Estos riesgos se ven amplificados por las limitaciones estructurales existentes en algunas economías en desarrollo: lenta reasignación de trabajo, barreras para la entrada y salida de las empresas, acceso limitado a la financiación, sistemas legales débiles y derechos de propiedad poco definidos.

Por tanto, las políticas deberían adaptarse al nivel de preparación de los países. Las economías más desarrolladas y mejor preparadas deberían centrarse en la innovación y la difusión —a través de la inversión en I&D, un mejor acceso a la financiación y un entorno empresarial que fomente la innovación empresarial— junto con marcos regulatorios que permitan un uso seguro y generalizado de la IA. Las economías de bajos ingresos y menos preparadas deberían centrarse inicialmente en construir infraestructuras digitales —especialmente una generación de energía fiable y asequible— y en la educación, con un mayor enfoque en una conexión más temprana al mercado laboral, el aprendizaje permanente y habilidades que complementen en lugar de competir con la tecnología. Estas inversiones pueden apoyar la adopción de la IA mientras avanzan en objetivos de desarrollo más amplios; Deben integrarse en una estrategia que garantice la sostenibilidad fiscal y esté alineada con la capacidad de absorción.

Papel del FMI
La historia ofrece muchos ejemplos de políticas diseñadas para frenar el cambio estructural que acabaron afianzando la ineficiencia, retrasando la recuperación y empeorando los resultados. Si la protección se convierte en la respuesta dominante, las disrupciones económicas y sociales asociadas a la adopción de la IA podrían superar los posibles beneficios. Podría seguir un periodo prolongado y políticamente difícil de crecimiento débil y ajustes estancados—otra versión de la pausa de Engels.
En el peor de los casos, una respuesta protectora podría provocar una reacción política contra el progreso tecnológico y la destrucción creativa que sustentan las mejoras a largo plazo en el nivel de vida. La pausa de Engels en el Reino Unido coincidió con el auge del movimiento ludita. Y aunque Engels no acuñó el término pausa de Engels, sus experiencias durante este periodo influyeron en su posterior colaboración con Karl Marx en el desarrollo de la filosofía política del marxismo. Aunque ni los luditas ni los marxistas lograron en la Gran Bretaña del siglo XIX como respuesta a la pausa de Engels, variantes en otros lugares han dañado el nivel de vida en los dos siglos siguientes.

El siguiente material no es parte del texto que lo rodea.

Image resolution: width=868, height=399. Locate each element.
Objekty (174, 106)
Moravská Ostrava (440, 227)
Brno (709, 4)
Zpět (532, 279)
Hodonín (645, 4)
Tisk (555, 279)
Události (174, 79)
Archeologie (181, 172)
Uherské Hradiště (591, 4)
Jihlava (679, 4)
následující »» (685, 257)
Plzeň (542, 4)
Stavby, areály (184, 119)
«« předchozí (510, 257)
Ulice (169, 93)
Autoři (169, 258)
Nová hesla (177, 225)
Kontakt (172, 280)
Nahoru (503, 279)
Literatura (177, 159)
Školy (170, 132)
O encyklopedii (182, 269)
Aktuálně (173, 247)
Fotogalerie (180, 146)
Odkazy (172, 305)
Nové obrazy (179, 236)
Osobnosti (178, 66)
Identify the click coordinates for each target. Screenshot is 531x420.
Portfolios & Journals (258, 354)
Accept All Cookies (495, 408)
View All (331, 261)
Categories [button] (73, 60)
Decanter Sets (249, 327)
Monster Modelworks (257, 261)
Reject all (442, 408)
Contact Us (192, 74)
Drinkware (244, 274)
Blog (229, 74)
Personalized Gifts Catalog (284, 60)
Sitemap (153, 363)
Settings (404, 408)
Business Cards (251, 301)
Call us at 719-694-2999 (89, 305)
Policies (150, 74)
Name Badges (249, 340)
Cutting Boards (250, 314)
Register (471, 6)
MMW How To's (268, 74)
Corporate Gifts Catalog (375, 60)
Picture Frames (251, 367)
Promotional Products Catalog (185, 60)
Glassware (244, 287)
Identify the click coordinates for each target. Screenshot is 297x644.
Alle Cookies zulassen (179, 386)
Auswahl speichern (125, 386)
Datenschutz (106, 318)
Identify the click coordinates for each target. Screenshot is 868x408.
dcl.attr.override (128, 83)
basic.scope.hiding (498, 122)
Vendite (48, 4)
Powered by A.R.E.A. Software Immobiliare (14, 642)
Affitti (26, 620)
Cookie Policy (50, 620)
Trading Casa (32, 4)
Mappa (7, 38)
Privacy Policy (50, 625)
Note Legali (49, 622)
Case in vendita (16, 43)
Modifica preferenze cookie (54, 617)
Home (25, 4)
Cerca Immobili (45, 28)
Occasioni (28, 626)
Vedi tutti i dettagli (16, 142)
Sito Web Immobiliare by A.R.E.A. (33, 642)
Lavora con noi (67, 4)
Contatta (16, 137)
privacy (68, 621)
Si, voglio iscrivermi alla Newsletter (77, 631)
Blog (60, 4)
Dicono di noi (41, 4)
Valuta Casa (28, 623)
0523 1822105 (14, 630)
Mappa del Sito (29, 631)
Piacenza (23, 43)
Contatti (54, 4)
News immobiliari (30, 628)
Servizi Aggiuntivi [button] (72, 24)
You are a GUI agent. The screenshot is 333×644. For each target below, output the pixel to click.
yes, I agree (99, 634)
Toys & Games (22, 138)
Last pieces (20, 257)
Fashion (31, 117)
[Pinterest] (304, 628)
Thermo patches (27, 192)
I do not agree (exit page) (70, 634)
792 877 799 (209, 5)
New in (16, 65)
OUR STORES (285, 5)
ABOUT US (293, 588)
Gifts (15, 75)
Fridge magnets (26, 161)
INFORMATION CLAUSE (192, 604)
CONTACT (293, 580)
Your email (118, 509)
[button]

El objetivo de la política no debería ser proteger empleos, empresas o industrias específicas. Debería ser para incentivar a empleados y empresas a adaptarse y desbloquear las ganancias de productividad de la IA. Esto requiere flexibilidad, dinamismo y políticas estructurales sólidas, no estancamiento.
Instituciones como el FMI pueden ayudar a alcanzar este objetivo político crucial. Estamos reforzando nuestra vigilancia sobre los cambios estructurales relacionados con la IA. Estamos apoyando a los miembros en el diseño de estrategias de reforma y en la reflexión de los compromisos. Y estamos facilitando la cooperación internacional y el intercambio de conocimientos sobre mejores prácticas relacionadas con la IA para ayudar a evitar algunos de los riesgos de periodos anteriores de transformación económica.
También vemos la IA como una gran oportunidad para mejorar nuestras propias operaciones. Usada eficazmente, la IA puede ayudarnos a hacer más con los mismos recursos, mejorar la calidad y velocidad de nuestro análisis, y aumentar aún más el valor que aportamos a nuestros miembros.

No sabemos cómo será el futuro del trabajo. Pero estará fuertemente moldeada por las políticas e instituciones que rigen cómo las economías se adaptan al cambio tecnológico. Nuestras decisiones de hoy determinarán si esta transformación impulsa el crecimiento y la prosperidad, o si deja a nuestras sociedades, política e instituciones luchando por ponerse al día.